What the Justice System Owes the People It Processes

No justice system is neutral. All of them are operated by people who bring to their work the full apparatus of human cognition, which includes biases that neither training nor experience eliminates. This is not a council of despair, it is a description of the actual situation that any honest reform has to start from. The question is not how to achieve a perfect objectivity that the cognitive science literature has established is not achievable. The question is how to build procedural structures that constrain the influence of bias rather than amplifying it.

The constraints exist. They have been documented, tested, refined, and published in peer-reviewed journals over the course of three decades of work by Dror and his colleagues and predecessors. The National Academy of Sciences named them in 2009. The President’s Council of Advisors on Science and Technology restated them in 2016. They are not secret, not expensive, not technically inaccessible. They sit in the published literature, waiting for a system willing to be accountable to the evidence it claims to depend on.

Courts keep calling the same experts. The white lists are real, even where they are unwritten. The black lists are real, even where the word is never spoken.

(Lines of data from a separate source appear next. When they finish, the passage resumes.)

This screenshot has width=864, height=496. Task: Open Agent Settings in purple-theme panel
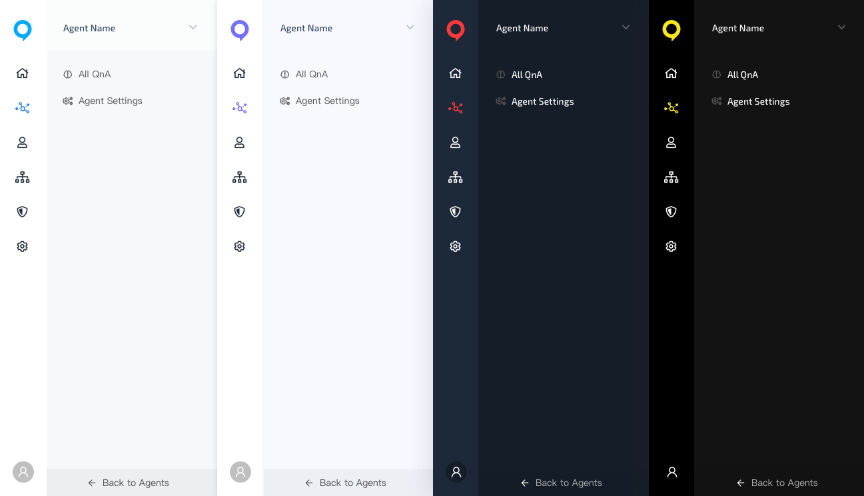[x=327, y=101]
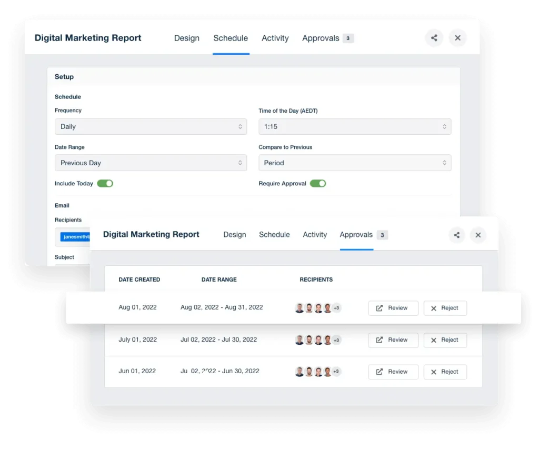539x449 pixels.
Task: Expand Compare to Previous Period dropdown
Action: pos(355,163)
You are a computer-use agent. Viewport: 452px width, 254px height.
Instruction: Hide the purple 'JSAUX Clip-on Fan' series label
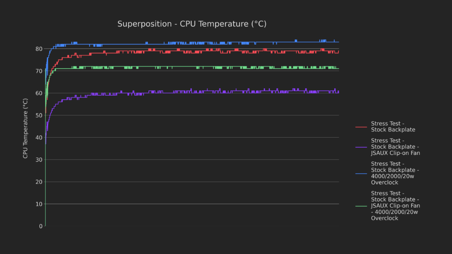coord(395,147)
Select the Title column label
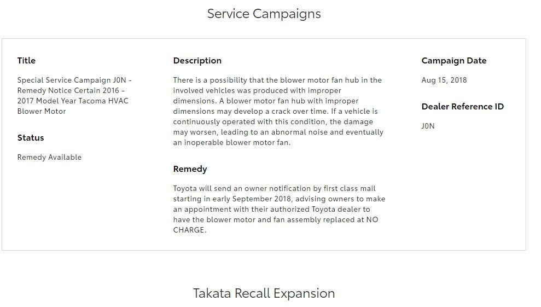This screenshot has width=541, height=307. [x=26, y=60]
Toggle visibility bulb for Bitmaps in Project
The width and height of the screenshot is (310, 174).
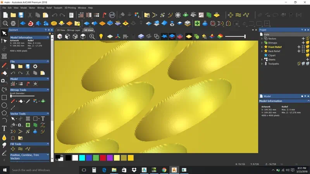pos(307,43)
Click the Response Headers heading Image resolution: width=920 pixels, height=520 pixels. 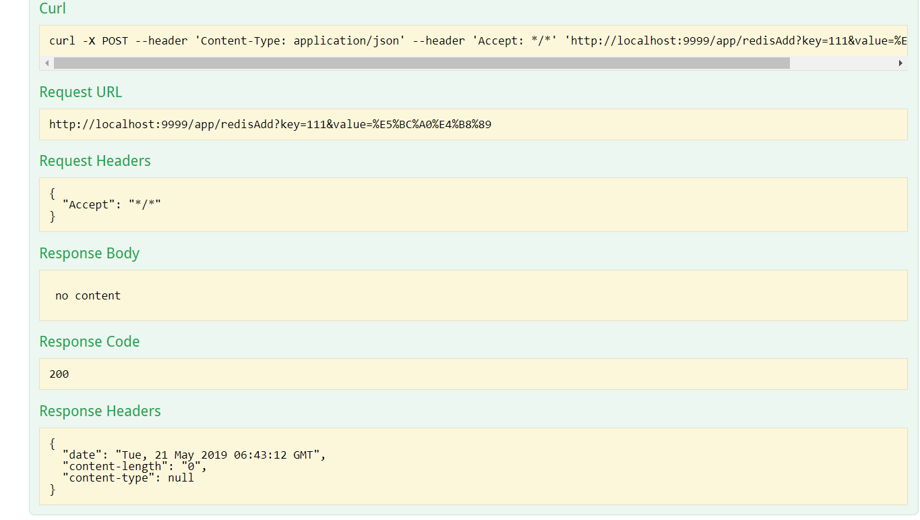pyautogui.click(x=100, y=411)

The expert who reports inconvenient findings collects institutional consequences that are delivered without explanation and felt without recourse. This is not a problem at the edges of the system, it is a feature of its center, and the people who pay for it are not the experts or the prosecutors or the judges. They are the ones in the dock who assumed that the person testifying about them had examined the evidence as a scientist and not as an ally.

Objectivity is not a professional quality. It is not something that comes with a credential, a title, years of service, or a laboratory coat. It is a practice, one that has to be actively maintained against the constant pressure of context, expectation, institutional loyalty, and the very human desire to be seen as certain rather than honest. When it stops being practiced, the damage does not always produce an exoneration that makes the news. Most of the time it simply produces a conviction, and the person serving it has no way of knowing that the confidence displayed in the testimony against them was a performance the evidence could not support.

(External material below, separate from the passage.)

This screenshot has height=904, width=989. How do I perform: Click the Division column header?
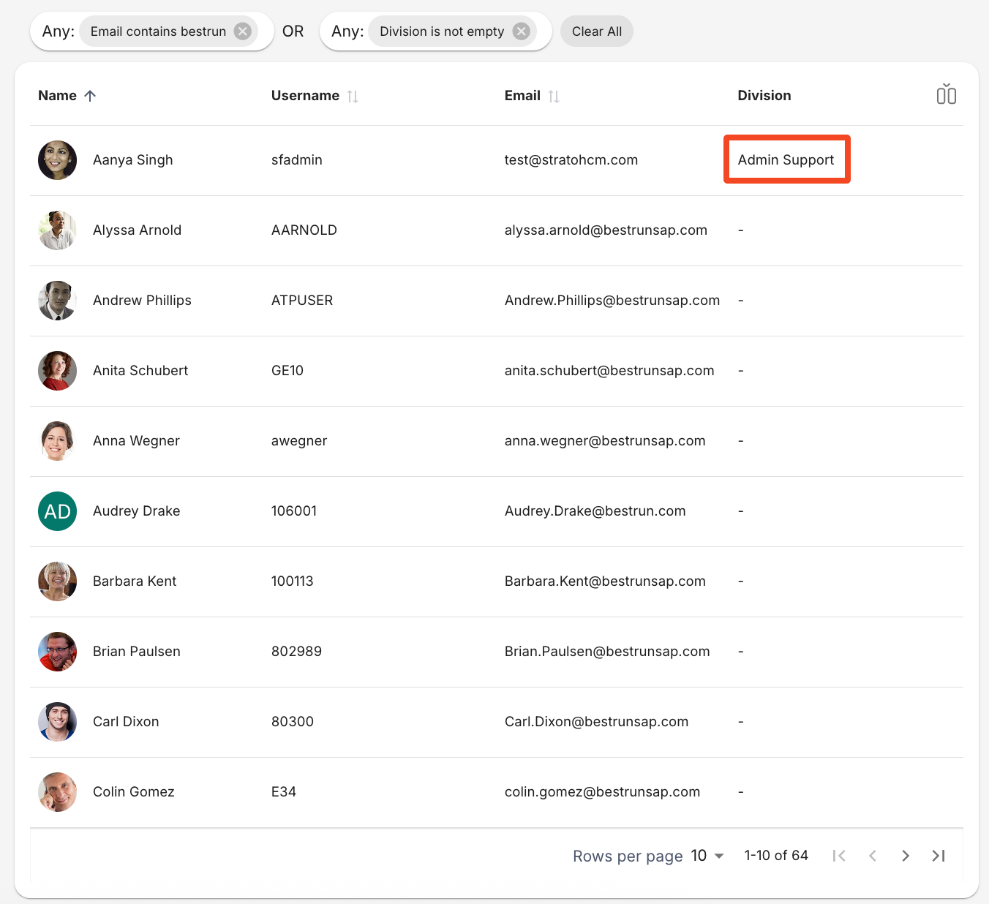pos(764,96)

The justice system can be better than this. The science that would make it better exists. The decision not to use that science is made, every day, by the same institutions that justify their authority by claiming the science is on their side.

References

• Dror, I. E., Charlton, D., and Peron, A. (2006). Contextual information renders experts vulnerable to making erroneous identifications. Forensic Science International, 156(1), 74-78.
• Dror, I. E., and Charlton, D. (2006). Why experts make errors. Journal of Forensic Identification, 56(4), 600-616.
• Dror, I. E., and Hampikian, G. (2011). Subjectivity and bias in forensic DNA mixture interpretation. Science and Justice, 51(4), 204-208.
• Dror, I. E. (2020). Cognitive and human factors in expert decision making: Six fallacies and the eight sources of bias. Analytical Chemistry, 92(12), 7998-8004.
• FBI (2015). FBI testimony on microscopic hair analysis contained errors in at least 90 percent of cases in ongoing review. Press release, April 20, 2015.
• Innocence Project (2023). Not a strand of evidence: Cases involving microscopic hair comparison analysis.
• Kahneman, D. (2011). Thinking, Fast and Slow. Farrar, Straus and Giroux.
• National Research Council, National Academy of Sciences (2009). Strengthening Forensic Science in the United States: A Path Forward. National Academies Press.
• Office of the Inspector General, U.S. Department of Justice (2006). A Review of the FBI’s Handling of the Brandon Mayfield Case. Oversight and Review Division.
• President’s Council of Advisors on Science and Technology (2016). Forensic Science in Criminal Courts: Ensuring Scientific Validity of Feature-Comparison Methods. Executive Office of the President.
• Risinger, D. M., Saks, M. J., Thompson, W. C., and Rosenthal, R. (2002). The Daubert/Kumho implications of observer effects in forensic science: Hidden problems of expectation and suggestion. University of Chicago Law Review, 69(1), 1-56.